The
European Central Bank
cut its inflation forecast for next year to 1.3 per cent, down from September’s estimate of 1.5 per cent, in a sign that the recent trend of low euro zone inflation shows no sign of abating.
However the bank refrained from cutting interest rates at its governing council meeting in Frankfurt yesterday following last month’s surprise decision to lower the benchmark rate to a record 0.25 per cent.
Speaking after the meeting, ECB president Mario Draghi said the bank would keep interest rates low for the foreseeable future, but declined to be drawn on whether negative interest rates would be considered.
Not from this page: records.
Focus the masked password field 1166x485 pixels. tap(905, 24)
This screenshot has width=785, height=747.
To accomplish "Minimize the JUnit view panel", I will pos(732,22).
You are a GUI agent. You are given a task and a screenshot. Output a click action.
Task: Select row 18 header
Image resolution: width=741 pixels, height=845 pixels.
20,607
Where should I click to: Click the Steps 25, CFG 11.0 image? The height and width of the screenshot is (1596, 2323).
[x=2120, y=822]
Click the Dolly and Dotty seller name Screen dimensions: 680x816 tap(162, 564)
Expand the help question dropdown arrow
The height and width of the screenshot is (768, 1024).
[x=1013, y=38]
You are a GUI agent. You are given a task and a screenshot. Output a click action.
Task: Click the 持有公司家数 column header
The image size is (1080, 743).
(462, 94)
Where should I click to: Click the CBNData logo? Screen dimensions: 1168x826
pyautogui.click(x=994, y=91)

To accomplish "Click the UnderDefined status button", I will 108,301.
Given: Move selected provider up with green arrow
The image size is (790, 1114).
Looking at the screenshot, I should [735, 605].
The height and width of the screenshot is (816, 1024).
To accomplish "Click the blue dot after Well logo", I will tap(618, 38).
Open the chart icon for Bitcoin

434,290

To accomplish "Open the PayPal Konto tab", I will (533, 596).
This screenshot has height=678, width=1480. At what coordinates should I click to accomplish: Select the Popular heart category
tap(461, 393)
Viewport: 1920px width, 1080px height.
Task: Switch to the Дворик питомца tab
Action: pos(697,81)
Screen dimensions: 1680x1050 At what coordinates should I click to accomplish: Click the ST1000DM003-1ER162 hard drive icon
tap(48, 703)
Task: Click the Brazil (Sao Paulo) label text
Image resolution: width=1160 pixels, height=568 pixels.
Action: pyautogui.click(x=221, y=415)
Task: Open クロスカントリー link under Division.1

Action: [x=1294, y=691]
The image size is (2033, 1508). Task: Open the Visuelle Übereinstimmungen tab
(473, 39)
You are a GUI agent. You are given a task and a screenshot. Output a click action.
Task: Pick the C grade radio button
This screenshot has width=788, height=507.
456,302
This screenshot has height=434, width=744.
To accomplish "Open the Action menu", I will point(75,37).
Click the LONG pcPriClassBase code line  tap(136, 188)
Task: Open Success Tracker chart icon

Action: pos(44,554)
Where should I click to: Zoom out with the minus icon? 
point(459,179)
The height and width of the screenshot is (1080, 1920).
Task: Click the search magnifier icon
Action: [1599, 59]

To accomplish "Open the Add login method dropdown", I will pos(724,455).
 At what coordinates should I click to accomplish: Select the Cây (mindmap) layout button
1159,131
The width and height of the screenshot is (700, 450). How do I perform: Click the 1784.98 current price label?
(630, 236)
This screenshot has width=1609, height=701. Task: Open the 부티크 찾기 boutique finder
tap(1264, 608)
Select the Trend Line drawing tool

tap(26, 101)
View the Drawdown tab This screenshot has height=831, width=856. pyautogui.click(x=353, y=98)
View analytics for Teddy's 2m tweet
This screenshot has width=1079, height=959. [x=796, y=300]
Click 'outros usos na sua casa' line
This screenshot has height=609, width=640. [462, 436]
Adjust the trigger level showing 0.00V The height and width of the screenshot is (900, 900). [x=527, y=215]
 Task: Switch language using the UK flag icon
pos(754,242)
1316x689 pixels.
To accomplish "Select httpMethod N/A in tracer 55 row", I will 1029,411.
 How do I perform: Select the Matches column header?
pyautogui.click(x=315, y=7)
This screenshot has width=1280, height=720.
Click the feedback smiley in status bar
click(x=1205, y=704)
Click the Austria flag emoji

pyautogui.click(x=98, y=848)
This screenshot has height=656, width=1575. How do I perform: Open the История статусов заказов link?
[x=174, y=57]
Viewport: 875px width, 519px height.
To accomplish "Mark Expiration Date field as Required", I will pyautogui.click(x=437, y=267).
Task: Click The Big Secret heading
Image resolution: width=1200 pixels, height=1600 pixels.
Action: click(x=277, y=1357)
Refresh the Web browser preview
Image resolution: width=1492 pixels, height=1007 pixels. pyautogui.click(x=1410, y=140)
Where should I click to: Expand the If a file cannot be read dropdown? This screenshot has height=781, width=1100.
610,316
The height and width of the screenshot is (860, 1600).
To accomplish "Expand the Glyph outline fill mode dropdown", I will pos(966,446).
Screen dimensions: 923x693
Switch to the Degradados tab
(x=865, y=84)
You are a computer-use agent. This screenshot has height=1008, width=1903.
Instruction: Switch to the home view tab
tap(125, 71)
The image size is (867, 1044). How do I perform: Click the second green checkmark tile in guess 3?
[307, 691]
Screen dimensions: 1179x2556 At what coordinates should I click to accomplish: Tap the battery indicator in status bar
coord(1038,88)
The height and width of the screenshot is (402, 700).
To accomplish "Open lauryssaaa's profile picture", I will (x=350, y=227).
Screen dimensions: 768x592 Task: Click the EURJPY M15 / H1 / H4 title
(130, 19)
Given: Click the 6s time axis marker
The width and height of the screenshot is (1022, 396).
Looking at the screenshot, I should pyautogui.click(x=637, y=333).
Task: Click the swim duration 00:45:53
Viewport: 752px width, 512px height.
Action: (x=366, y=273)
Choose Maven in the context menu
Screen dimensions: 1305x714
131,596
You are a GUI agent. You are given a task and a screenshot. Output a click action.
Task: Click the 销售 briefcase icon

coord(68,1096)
He said the bank had a number of tools at its disposal, including further interest rate cuts.
Improvements
Mr Draghi said the decision to cut rates in November "has been shown to be fully justified", noting improvements in sovereign debt yields and a "slight reduction in fragmentation" in recent months.
The problem of financial fragmentation, which has seen borrowers in peripheral countries facing much higher borrowing costs, has been a key consideration in the ECB’s monetary decisions.
With market watchers expecting a dovish tone from Mr Draghi yesterday, European bonds weakened amid few concrete signs that the ECB was prepared to act imminently.
The bank revised upwards slightly its outlook for economic growth next year, with GDP across the euro zone expected to increase by 1.1 per cent in 2014, 0.1 of a percentage point higher than its last forecast.
GDP is expected to grow by 1.5 per cent in 2015, the bank said, in its first published outlook on 2015.
Meanwhile, German finance minister Wolfgang Schäuble has said that EU treaty change – requiring an Irish referendum – is neither achievable nor necessary to implement outstanding reforms of the euro zone, suggesting that a compromise solution on banking resolution could be possible. "I don't think that it will be possible to achieve a major treaty change in all of Europe," said Mr Schäuble to the Handelsblatt business daily. Instead, he suggested, some euro reforms, in particular plans for a new currency commissioner, could be bedded down in protocol 14 of the Lisbon Treaty.
Currency commissioner
"One could create the same kind of strong role for a currency commissioner for the oversight of the stability and growth pact as the competition commissioner has today. That [commissioner] can outlaw subsidies, against which a state can then only take legal action. This should be introduced for budget law too."
With euro zone finance ministers due to meet on Monday to hammer out agreement on who should have the power to wind down troubled banks, there were signs that a compromise agreement was being mooted, with eurogroup head Jeroen Dijsselbloem suggesting that the decisions on a single resolution fund and on a resolution mechanism could be treated separately.
Another option under consideration would allow countries a veto on a wind-down decision in certain cases.
Mr Schäuble said he was optimistic that European finance ministers would reach agreement over the outstanding differences on resolution of failing European banks.
“Perhaps we will need another all-night session but we want agreement by year-end. We will find a solution.”